One in five primary care trusts in England is not providing sufficient
occupational health services for GPs and their staff, the British Medical
Association (BMA) has warned.
Doctors had been given assurance that, as part of the NHS Plan, free OH
services would be introduced from April 2001.
But the study of GP local medical committees showed that of 304 primary care
trusts in England, at least 37 did not offer a free OH service to their GPs and
their staff. A further 29 only provided a patchy service.
The BMA has called for the money that has been made available for OH schemes
under the NHS Plan to be ‘ring-fenced’ so it can be spent in the right areas.
It also urged the Department of Health (DoH) to consider providing extra
money to help tackle GP ill health and stress levels.
Dr John Chisholm, chairman of the BMA’s General Practitioners Committee,
said the findings were "hugely disappointing".

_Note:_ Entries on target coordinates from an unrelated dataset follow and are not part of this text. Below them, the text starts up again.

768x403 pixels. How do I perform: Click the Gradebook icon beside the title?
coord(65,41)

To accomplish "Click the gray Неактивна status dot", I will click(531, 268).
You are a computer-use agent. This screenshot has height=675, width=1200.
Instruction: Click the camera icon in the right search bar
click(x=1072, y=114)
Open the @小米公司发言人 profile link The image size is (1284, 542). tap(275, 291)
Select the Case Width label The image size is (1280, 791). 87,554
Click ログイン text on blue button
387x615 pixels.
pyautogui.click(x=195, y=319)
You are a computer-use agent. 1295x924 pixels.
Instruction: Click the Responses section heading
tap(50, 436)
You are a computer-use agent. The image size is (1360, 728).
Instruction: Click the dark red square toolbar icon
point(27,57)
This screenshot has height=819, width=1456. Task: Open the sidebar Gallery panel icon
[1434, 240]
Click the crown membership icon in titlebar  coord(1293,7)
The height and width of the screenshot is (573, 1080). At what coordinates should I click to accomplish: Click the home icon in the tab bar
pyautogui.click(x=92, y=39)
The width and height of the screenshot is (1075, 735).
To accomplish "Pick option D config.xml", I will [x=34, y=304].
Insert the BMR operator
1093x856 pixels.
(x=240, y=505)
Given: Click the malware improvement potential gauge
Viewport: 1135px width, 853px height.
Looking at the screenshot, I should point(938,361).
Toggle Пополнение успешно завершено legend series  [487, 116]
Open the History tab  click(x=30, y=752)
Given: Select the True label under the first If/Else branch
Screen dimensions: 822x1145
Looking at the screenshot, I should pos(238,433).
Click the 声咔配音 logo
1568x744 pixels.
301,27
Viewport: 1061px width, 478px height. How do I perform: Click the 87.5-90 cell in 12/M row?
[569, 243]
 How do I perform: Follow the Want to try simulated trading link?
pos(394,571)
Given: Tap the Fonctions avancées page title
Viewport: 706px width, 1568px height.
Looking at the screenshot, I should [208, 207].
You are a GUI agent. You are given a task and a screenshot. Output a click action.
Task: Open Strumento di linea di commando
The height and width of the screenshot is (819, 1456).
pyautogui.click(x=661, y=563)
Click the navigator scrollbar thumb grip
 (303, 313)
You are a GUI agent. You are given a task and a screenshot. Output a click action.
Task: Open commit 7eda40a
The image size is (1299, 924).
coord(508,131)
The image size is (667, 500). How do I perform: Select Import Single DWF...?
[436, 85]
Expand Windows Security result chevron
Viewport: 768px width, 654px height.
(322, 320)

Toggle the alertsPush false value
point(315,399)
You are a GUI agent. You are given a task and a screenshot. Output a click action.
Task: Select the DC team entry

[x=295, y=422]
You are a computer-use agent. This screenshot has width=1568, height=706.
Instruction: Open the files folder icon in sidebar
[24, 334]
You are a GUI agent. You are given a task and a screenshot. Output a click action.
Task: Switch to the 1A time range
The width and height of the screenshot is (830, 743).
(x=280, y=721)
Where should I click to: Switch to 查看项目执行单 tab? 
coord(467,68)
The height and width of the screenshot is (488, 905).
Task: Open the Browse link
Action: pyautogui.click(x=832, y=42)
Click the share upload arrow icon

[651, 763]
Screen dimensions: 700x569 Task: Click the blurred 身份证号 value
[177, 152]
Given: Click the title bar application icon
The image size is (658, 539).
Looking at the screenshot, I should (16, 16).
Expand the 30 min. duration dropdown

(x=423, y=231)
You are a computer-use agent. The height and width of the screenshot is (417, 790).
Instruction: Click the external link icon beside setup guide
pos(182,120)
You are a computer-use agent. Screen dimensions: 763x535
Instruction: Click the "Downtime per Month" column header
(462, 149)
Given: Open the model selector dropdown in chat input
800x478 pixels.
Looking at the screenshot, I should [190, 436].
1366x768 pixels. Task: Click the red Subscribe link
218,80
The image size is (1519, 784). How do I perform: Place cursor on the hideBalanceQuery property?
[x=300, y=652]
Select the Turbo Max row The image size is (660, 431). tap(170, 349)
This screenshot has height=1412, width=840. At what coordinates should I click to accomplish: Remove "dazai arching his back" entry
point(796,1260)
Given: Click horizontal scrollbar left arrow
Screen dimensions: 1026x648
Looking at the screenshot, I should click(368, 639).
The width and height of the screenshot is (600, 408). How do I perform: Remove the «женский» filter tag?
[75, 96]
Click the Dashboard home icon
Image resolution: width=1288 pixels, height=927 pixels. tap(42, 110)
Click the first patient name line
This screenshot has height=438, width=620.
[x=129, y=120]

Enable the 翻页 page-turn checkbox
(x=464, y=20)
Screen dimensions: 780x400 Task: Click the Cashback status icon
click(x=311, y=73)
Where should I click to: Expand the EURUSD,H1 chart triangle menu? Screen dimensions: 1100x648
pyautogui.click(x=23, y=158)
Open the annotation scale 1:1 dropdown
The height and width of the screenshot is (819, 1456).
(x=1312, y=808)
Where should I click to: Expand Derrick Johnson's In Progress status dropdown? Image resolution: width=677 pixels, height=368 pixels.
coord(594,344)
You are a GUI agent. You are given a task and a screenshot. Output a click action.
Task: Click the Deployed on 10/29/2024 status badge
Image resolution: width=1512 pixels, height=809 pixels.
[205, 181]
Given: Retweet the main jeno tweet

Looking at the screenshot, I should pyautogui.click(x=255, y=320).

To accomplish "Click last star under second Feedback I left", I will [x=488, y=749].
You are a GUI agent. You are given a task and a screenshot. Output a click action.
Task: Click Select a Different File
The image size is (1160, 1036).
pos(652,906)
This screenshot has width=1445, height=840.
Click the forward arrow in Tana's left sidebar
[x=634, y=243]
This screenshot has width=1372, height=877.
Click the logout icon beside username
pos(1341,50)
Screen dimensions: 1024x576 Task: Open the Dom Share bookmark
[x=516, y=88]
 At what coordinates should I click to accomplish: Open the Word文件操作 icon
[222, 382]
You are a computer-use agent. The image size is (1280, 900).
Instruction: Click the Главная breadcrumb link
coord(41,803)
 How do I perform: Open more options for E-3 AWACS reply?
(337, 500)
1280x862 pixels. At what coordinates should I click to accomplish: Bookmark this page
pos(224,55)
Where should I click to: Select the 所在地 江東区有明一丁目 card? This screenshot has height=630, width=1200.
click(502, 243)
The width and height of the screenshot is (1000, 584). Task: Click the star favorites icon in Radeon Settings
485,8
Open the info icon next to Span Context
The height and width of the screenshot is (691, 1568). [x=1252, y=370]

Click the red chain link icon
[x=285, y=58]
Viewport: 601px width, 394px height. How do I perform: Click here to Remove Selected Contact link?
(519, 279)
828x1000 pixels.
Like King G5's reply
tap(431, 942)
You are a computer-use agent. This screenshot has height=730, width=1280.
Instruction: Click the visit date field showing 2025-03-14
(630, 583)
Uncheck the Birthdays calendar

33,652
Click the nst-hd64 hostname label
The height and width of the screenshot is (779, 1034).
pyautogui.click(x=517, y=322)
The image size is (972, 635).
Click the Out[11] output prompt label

"Last year, the Department of Health wrote to all chief executives of
English primary care organisations to remind them that funding should be made
available to meet the occupational health needs of GPs and their staff by 31
"A huge number of GPs and their staff still do not have access to even
basic OH services. It seems likely that the money allocated to provide these
services has been spent elsewhere," he explained.
Susan Robson, chairwoman of the BMA’s Occupational Health Committee, added:
"In the light of these results, we hope we can work with the DoH to
improve the provision of OH services so that GPs and their staff can make the
best possible contribution to improving patient care."